Call of
Navigation and CNS Research,
Eurocontrol

(See also Eurocontrol traineeships)

Development of an artificial neural network to improve the detection of ionospheric spatial gradients

Background information

GNSS is the generic term that refers to satellite constellations that can provide a positioning service (ie, GPS, GALILEO…). GNSS has been introduced in aviation in the 90s, starting by the less demanding flight phase in terms of required performance: the En Route where aircraft are flying at high altitude. From the 2000s, Ground Based Augmentation Systems (GBAS) are being developed and deployed in order to augment the GNSS performances and allow its use for more demanding flight phases where aircrafts fly closer to the ground like the landing phase in adverse weather conditions.

GNSS is based on the triangulation principle: the GNSS receiver measures its distance from the satellite well-known positions and derives its position from these ranging measurements. Besides the GNSS space segment, the GBAS system consists of a GBAS ground subsystem and a GBAS aircraft subsystem. The GBAS ground system precisely determines its position using the GNSS satellites signal and calculates range corrections for these satellites. These range corrections are broadcasted to the GBAS aircraft subsystem via a radio link which allows the aircraft subsystem to compute a position with the required accuracy and integrity to support precision landing in adverse weather conditions.

One of the main sources of GNSS ranging error is the propagation delay induced by a particular layer of the earth’s atmosphere: the ionosphere. This layer is mainly composed of charged ions that interact with the GNSS radio signals and induce a propagation delay, thus a ranging measurement error. This propagation delay is taken into account in the range corrections broadcasted by the GBAS ground system and is fully corrected under nominal ionosphere condition. However, under anomalous ionosphere condition, the ionospheric conditions can have a significant spatial variation and the aircraft can experience a different ionospheric delay than the GBAS ground system. The range corrections broadcasted by the ground station become inappropriate and the aircraft will experience an unusual position error. To mitigate this risk, local ionosphere threat model that bounds the maximum ionospheric delay spatial gradient needs to be developed.

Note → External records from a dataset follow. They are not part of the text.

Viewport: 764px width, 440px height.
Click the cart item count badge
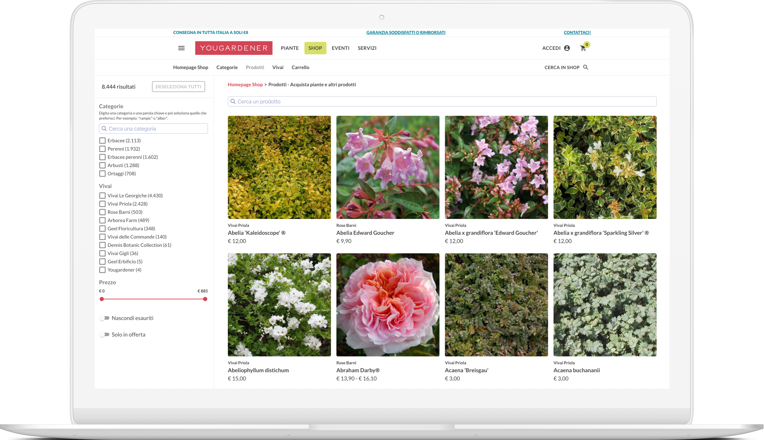[x=586, y=44]
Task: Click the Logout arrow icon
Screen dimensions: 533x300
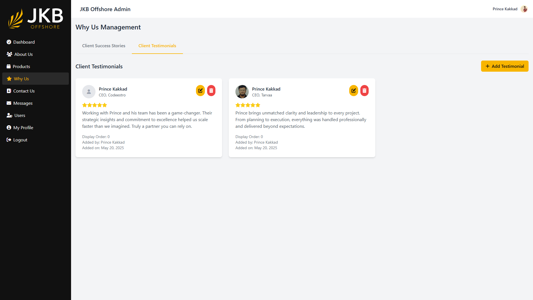Action: click(9, 140)
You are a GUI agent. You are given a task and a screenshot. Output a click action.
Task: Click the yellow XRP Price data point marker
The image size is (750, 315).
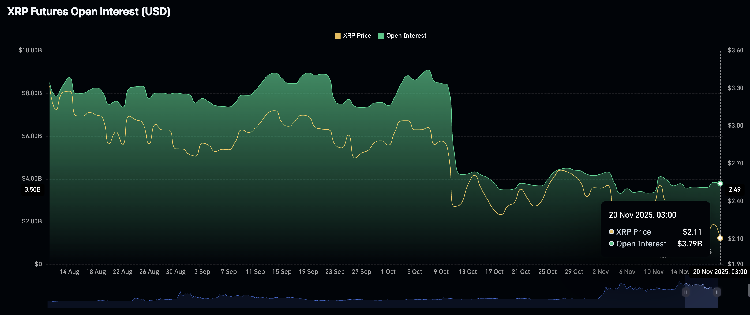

The detection of ionospheric delay spatial gradient is complex and challenging: a significant amount of GNSS raw data needs to be processed and the current processing techniques provide a large number of “fake” gradients coming from measurement artefacts. As a result, a manual validation of the processing outcome is required, which represents a significant amount of effort from skilled operators. So far, daily GNSS raw data from the last four years have been processed, and a total of 60716 potential gradients have been manually validated, out of which 1457 were true ionosphere gradients. These validated gradients compose a valuable database that can be used to further develop and improve the processing techniques.

Artificial Neural Networks have shown valuable results when applied to differentiation problems, like image recognition for instance. The challenging aspect of ionospheric delay spatial gradients detection is also a differentiation problem where true ionosphere measurements needs to be separated from measurement artefacts. Given that a large database of validated gradients has been developed and could be used to train an Artificial Neural Network, the use of Artificial Neural Network seems to be a promising technique to further improves the GNSS raw data processing and ionospheric delay spatial variation detection.

Purpose of the traineeship

The purpose of this traineeship is to evaluate the use of neural network in order to improve the GNSS raw data processing and better separate the true ionosphere spatial variation from the measurement artefacts.